Error Recovery Skill
Core Principle: Classify before retry.
When to Invoke
- Network timeout or connection failure
- API rate limit exceeded
- Intermittent test failure
- External service unavailable
- Resource temporarily locked
- Any transient error condition
Error Classification
First, classify the error type:
| Type | Description | Default Action | |------|-------------|----------------| | Transient | Temporary, likely to resolve | Retry with backoff | | Permanent | Won't resolve on retry | Fail immediately | | Degradable | Can proceed without | Graceful degradation | | Unknown | Can't classify | Limited retry, then escalate |
Transient Errors
- Network timeout
- Connection reset
- 429 Too Many Requests
- 503 Service Unavailable
- 504 Gateway Timeout
- Lock contention
- Temporary file access
Permanent Errors
- 400 Bad Request (invalid input)
- 401 Unauthorized (wrong credentials)
- 403 Forbidden (permission denied)
- 404 Not Found (resource doesn't exist)
- Syntax error in code
- Invalid configuration
Degradable Errors
- Optional dependency unavailable
- Non-critical API failure
- Caching service down
- Logging service failure
Retry Strategies
Strategy: Immediate Retry
For: Quick transient errors (network glitch)
Attempts: 1
Delay: 0
Strategy: Linear Backoff
For: Rate limits with known cooldown
Attempts: 3
Delays: 1s, 2s, 3s
Strategy: Exponential Backoff
For: Unknown transient errors
Attempts: 4
Delays: 1s, 2s, 4s, 8s
Max delay: 30s
Strategy: Exponential with Jitter
For: Multiple concurrent requests
Attempts: 4
Delays: random(0.5x, 1.5x) * base
Base: 1s, 2s, 4s, 8s
Recovery Protocol
Step 1: Classify Error
1. Read full error message
2. Check error code/type
3. Classify as: transient | permanent | degradable | unknown
4. If permanent → fail immediately
5. If degradable → attempt graceful degradation
6. If transient/unknown → proceed to retry
Step 2: Select Strategy
Rate limit (429) → Linear backoff
Network error → Exponential backoff
API error 5xx → Exponential with jitter
Unknown → Exponential with max 3 attempts
Step 3: Execute Retry
for attempt in 1..max_attempts:
try:
execute_task()
return success
catch error:
if is_permanent(error):
return fail
wait(delay_for_attempt)
return fail_with_all_attempts_exhausted
Step 4: Handle Final Failure
After max attempts exhausted:
1. Log complete error history
2. Determine if degradable
3. If degradable → proceed without
4. If not → escalate to user
Graceful Degradation
When non-critical components fail:
| Component | Degradation Strategy | |-----------|---------------------| | Caching | Proceed without cache | | Logging | Log locally, continue | | Analytics | Skip, don't block | | Optional API | Use fallback/default | | Non-critical validation | Warn, continue |
Degradation Template
degradation:
failed_component: "[What failed]"
impact: |
[What functionality is affected]
fallback_used: |
[What alternative was used]
warning_to_user: |
[What user should know]
Output Template
error_recovery:
timestamp: [ISO 8601]
original_task: |
[Task that failed]
error:
type: [transient | permanent | degradable | unknown]
message: |
[Error message]
code: [error code if any]
source: [where error occurred]
classification_reasoning: |
[Why you classified this way]
strategy:
name: [immediate | linear | exponential | exponential_jitter]
max_attempts: [number]
delays: [list of delays]
attempts:
- attempt: 1
timestamp: [ISO 8601]
result: fail
error: "[error message]"
- attempt: 2
timestamp: [ISO 8601]
result: success | fail
error: "[error message if failed]"
outcome: [recovered | degraded | failed | escalated]

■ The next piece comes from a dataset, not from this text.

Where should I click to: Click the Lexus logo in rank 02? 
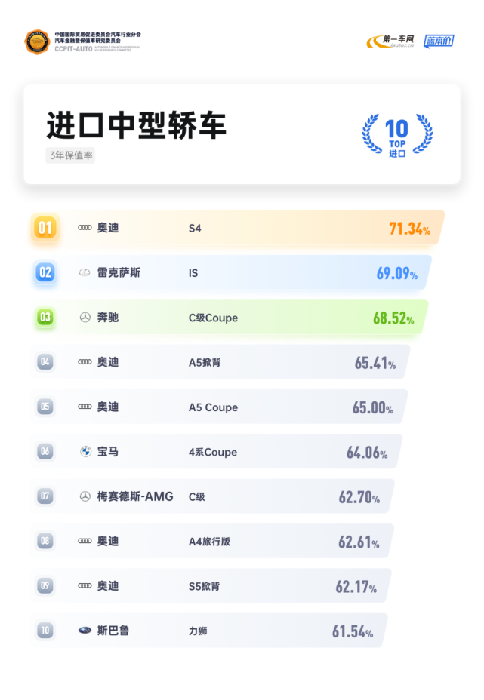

degradation: # if applicable
fallback_used: |
[What fallback was used]
functionality_lost: |
[What's not available]
next_action: |
[What to do next]
confidence: 0.0
evidence:
- "[Error logs examined]"
Rules
[!CRITICAL] ALWAYS classify before retry. NEVER retry permanent errors. ALWAYS cap retry attempts.
Do
- Log all retry attempts
- Use appropriate backoff for error type
- Consider graceful degradation
- Escalate after max attempts
Don't
- Retry indefinitely
- Retry permanent errors
- Ignore error messages
- Lose error context on retry
User Escalation
When to escalate to user:
1. Max retry attempts exhausted
2. Permanent error encountered
3. Unknown error can't be classified
4. Degradation unacceptable for task
Escalation Template
Error encountered: [type]
What happened:
[Description]
What I tried:
- Attempt 1: [result]
- Attempt 2: [result]
Options:
a) Retry with different approach
b) Skip this task, continue others
c) Abort entire operation
d) Provide alternative input
Integration with Other Skills
| After Recovery | Invoke |
|----------------|--------|
| Root cause unclear | → systematic-debugging skill |
| Task recovered | → Continue with orchestration |
| Need to abort | → finishing skill |
Chaining Rules
- IF recovered THEN continue normal flow
- IF 3+ tasks fail same error THEN invoke
systematic-debugging - IF user chooses abort THEN invoke
finishingskill - ALWAYS log recovery attempts in deviation log
Deviation Logging
Log all recovery attempts:
- id: [auto]
timestamp: [now]
expected: "Task completes successfully"
actual: "Error: [type] - [message]"
root_cause: transient_error | external_service | rate_limit | network
recovery_attempted: true
recovery_outcome: [recovered | degraded | failed]
fix: |
[If pattern emerges, note prevention strategy]
Example
Task fails with rate limit error:
error_recovery:
timestamp: "2024-01-15T10:30:00Z"
original_task: |
Fetch user data from external API
error:
type: transient
message: |
HTTP 429: Too Many Requests
Rate limit exceeded. Retry after 60 seconds.
code: 429
source: external_api.fetch_user()
classification_reasoning: |
429 is explicitly a rate limit error. The response includes
a Retry-After header of 60 seconds. This is transient.
strategy:
name: linear
max_attempts: 3
delays: [60s, 60s, 60s]
attempts:
- attempt: 1
timestamp: "2024-01-15T10:30:00Z"
result: fail
error: "429 Too Many Requests"
- attempt: 2
timestamp: "2024-01-15T10:31:00Z"
result: success
error: null
outcome: recovered
next_action: |
Continue with original task flow
confidence: 1.0
evidence:
- "HTTP response code 429"
- "Retry-After: 60 header present"
- "Second attempt succeeded after waiting"